BEGIN Stored data
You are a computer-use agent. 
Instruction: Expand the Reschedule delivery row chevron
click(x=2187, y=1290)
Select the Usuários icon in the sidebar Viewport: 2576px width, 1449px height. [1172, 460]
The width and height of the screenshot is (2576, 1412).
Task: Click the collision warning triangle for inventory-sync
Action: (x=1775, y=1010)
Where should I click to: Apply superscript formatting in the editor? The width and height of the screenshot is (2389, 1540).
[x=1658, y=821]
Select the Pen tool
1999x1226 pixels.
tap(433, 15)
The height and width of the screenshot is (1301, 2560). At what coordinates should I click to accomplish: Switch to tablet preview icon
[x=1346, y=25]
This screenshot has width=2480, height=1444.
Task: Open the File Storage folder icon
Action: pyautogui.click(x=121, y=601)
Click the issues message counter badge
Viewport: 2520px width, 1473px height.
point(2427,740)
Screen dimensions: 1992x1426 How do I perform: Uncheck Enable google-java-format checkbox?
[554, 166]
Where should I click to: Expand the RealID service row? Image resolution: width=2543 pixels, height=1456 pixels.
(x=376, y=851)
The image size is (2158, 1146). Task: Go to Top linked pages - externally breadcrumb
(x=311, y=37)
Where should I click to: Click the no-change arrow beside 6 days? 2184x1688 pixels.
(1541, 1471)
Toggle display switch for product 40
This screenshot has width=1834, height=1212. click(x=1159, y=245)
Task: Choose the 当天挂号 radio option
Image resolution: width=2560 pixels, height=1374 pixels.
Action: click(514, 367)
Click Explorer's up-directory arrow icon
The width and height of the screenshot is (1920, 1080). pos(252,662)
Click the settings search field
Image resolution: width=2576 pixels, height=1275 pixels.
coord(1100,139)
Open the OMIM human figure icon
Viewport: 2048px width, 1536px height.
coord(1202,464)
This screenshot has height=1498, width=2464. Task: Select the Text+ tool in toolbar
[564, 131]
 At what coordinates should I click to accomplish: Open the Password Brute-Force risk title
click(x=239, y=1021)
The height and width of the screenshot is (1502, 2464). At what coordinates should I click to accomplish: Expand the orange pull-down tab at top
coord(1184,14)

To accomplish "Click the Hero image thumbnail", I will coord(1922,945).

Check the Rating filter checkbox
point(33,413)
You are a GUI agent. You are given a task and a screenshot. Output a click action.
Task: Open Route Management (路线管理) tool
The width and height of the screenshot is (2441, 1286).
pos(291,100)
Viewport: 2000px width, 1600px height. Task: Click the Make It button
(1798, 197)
END Stored data
# Task objective
Every line of the data must appear again in the answer, exactly as written.

# Result of this exercise
You are a computer-use agent. 
Instruction: Expand the Reschedule delivery row chevron
click(x=2187, y=1290)
Select the Usuários icon in the sidebar Viewport: 2576px width, 1449px height. [1172, 460]
The width and height of the screenshot is (2576, 1412).
Task: Click the collision warning triangle for inventory-sync
Action: (x=1775, y=1010)
Where should I click to: Apply superscript formatting in the editor? The width and height of the screenshot is (2389, 1540).
[x=1658, y=821]
Select the Pen tool
1999x1226 pixels.
tap(433, 15)
The height and width of the screenshot is (1301, 2560). At what coordinates should I click to accomplish: Switch to tablet preview icon
[x=1346, y=25]
This screenshot has width=2480, height=1444.
Task: Open the File Storage folder icon
Action: pyautogui.click(x=121, y=601)
Click the issues message counter badge
Viewport: 2520px width, 1473px height.
point(2427,740)
Screen dimensions: 1992x1426 How do I perform: Uncheck Enable google-java-format checkbox?
[554, 166]
Where should I click to: Expand the RealID service row? Image resolution: width=2543 pixels, height=1456 pixels.
(x=376, y=851)
The image size is (2158, 1146). Task: Go to Top linked pages - externally breadcrumb
(x=311, y=37)
Where should I click to: Click the no-change arrow beside 6 days? 2184x1688 pixels.
(1541, 1471)
Toggle display switch for product 40
This screenshot has width=1834, height=1212. click(x=1159, y=245)
Task: Choose the 当天挂号 radio option
Image resolution: width=2560 pixels, height=1374 pixels.
Action: click(514, 367)
Click Explorer's up-directory arrow icon
The width and height of the screenshot is (1920, 1080). pos(252,662)
Click the settings search field
Image resolution: width=2576 pixels, height=1275 pixels.
coord(1100,139)
Open the OMIM human figure icon
Viewport: 2048px width, 1536px height.
coord(1202,464)
This screenshot has height=1498, width=2464. Task: Select the Text+ tool in toolbar
[564, 131]
 At what coordinates should I click to accomplish: Open the Password Brute-Force risk title
click(x=239, y=1021)
The height and width of the screenshot is (1502, 2464). At what coordinates should I click to accomplish: Expand the orange pull-down tab at top
coord(1184,14)

To accomplish "Click the Hero image thumbnail", I will coord(1922,945).

Check the Rating filter checkbox
point(33,413)
You are a GUI agent. You are given a task and a screenshot. Output a click action.
Task: Open Route Management (路线管理) tool
The width and height of the screenshot is (2441, 1286).
pos(291,100)
Viewport: 2000px width, 1600px height. Task: Click the Make It button
(1798, 197)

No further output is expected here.